1 Introduction

“Most of the observed increase in global average temperatures since the mid-twentieth century is very likely due to the observed increase in anthropogenic green house gas concentrations, and it is likely that there has been significant anthropogenic warming over the past 50 years averaged over each continent except Antarctica” (IPCC 2007: p. 5). In this proposition, which was part of the summary for policy makers of the famous IPCC report on climate change which has influenced politicians throughout the world, the phrase “very likely due to” needs clarification. As such, it is a causal statement of the form “increase of X very likely causes increase of Y.” More specifically, the causal statement is “anthropogenic increasing of GHG concentrations very likely causes increasing of the (mean) global temperature.”

According to Bunge (1959; see Tacq 2010), a causal relationship between X and Y requires that (a) the relationship is conditional (if X, then Y); (b) unique (one cause, one effect); (c) asymmetrical (when X causes Y, then Y does not cause X); and (d) invariable (no probabilistic causality). Although elegant in its simplicity, application of Bunge's rigid framework does not seem to expand very much beyond the realm of elastic collisions as observed, e.g., in a game of billiard. On the other end of this rigid definition stands American pragmatism, where one ceases to look for metaphysical grounds of a theory but instead, measures the value of a hypothesis on causality based on the cash-value of the idea (James 1907):

Grant an idea or belief to be true, what concrete difference will its being true make in anyone's actual life? How will the truth be realized? What experiences will be different from those which one would obtain if the belief were false? What, in short, is the truth's cash-value in experiential terms?

Since as a matter of fact, the cash-value of the idea of AGW has proved to be positive, this alone may serve as sufficient motivation for its maintenance in science. For those satisfied with this argument, Q.E.D., and the story ends here. However, others may not dismiss the fact so easily that causal statements in science have been subject to debate for as long as science exists (see, e.g., Pearl 2000; Tacq 2010). As early as in 1737, the philosopher David Hume wrote that

When we look about us towards external objects, and consider the operation of causes, we are never able, in a single instance, to discover any power or necessary connection; any quality, which binds the effect to the cause, and renders the one an infallible consequence of the other.

In other words, regardless of the rationale on which a causal statement has been based, its validity will always remain to be open for dispute.

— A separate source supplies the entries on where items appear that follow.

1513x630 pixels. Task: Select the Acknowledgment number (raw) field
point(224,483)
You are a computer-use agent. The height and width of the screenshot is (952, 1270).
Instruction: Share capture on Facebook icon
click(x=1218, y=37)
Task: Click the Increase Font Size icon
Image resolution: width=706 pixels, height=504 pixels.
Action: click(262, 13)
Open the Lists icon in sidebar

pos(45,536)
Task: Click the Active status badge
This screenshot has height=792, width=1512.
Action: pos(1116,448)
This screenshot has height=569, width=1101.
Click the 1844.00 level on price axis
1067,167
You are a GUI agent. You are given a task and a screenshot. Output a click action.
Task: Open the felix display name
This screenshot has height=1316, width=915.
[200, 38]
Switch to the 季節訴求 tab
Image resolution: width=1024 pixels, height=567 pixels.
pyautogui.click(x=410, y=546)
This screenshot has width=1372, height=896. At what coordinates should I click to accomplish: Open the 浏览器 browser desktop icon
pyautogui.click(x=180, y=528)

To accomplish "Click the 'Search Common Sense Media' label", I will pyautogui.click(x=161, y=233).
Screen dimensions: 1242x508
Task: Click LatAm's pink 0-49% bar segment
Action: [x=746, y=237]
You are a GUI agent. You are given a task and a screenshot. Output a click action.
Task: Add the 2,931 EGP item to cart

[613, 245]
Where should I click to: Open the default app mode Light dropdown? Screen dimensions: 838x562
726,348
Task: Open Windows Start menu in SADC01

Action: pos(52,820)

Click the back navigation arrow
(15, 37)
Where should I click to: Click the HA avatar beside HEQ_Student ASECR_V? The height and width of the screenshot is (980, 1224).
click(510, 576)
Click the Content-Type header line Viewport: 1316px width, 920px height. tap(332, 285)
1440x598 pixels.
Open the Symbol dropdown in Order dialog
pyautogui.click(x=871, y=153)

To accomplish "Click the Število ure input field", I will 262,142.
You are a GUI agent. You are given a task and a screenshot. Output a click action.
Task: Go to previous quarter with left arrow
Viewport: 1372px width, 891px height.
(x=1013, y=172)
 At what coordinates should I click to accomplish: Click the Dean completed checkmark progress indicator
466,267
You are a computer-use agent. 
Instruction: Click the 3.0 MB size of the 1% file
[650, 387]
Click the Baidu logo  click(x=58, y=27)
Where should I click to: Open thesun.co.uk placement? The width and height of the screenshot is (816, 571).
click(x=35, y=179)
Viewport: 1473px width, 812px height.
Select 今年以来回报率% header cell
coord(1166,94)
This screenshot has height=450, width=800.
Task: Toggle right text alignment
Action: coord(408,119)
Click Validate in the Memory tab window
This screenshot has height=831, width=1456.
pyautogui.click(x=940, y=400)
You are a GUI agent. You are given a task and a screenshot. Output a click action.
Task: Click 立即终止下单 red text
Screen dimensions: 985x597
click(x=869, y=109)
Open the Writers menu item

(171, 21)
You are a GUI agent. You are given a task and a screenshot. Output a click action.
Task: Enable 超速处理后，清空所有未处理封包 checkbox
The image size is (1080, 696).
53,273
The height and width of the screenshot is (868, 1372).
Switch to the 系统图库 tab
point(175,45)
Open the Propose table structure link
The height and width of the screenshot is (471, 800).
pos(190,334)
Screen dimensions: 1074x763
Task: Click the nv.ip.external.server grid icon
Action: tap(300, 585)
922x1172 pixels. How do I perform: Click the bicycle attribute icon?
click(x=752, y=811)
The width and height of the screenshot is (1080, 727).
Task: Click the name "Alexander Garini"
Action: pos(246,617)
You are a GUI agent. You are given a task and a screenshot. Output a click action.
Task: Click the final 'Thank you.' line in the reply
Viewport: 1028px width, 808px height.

While early scientists depended on the principle of verification for the validation of theories (including causal hypotheses), the critique of Hume gradually convinced scientists that other principles should be applied in order to establish whether or not a theory was scientific. Whereas the positivists of the Wiener Kreis still advocated that scientific theories are sound if they can be verified by empirical data, the logical shortcomings of the verification criterion led Karl Popper to radically brake with this tradition.

Briefly stated, the major shortcoming of the verification criterion is that it allows only experience to decide upon the truth or falsity of scientific statements (Popper 1965: 42; see Rapp 1975). Popper's most important contribution to the debate was to state that every scientific theory should be able to list counter-examples which, if found in reality, disconfirm (“falsify”) the theory. This is the principle of falsification. In the case of anthropogenic global warming (AGW), the theory should list one or more counter-examples that could (potentially) disconfirm the theory. This listing of potential falsifiers appears to be missing in the present debate on AGW. In fact, some skeptics in the debate on AGW point out that all natural climatic disasters are used as evidence (verification) for the human impact on climate, whereas evidence that a post WWII global warming is absent in, e.g., the Greenland Ice-Core Bore Record is ignored as falsifying evidence (see, e.g., Dahl-Jensen et al. 1998; Feldman and Marks 2009). Needless to say that a methodologically sound theory would encompass all available evidence and not “cherry-pick” those pieces of evidence that confirm the theory while ignoring those that do not.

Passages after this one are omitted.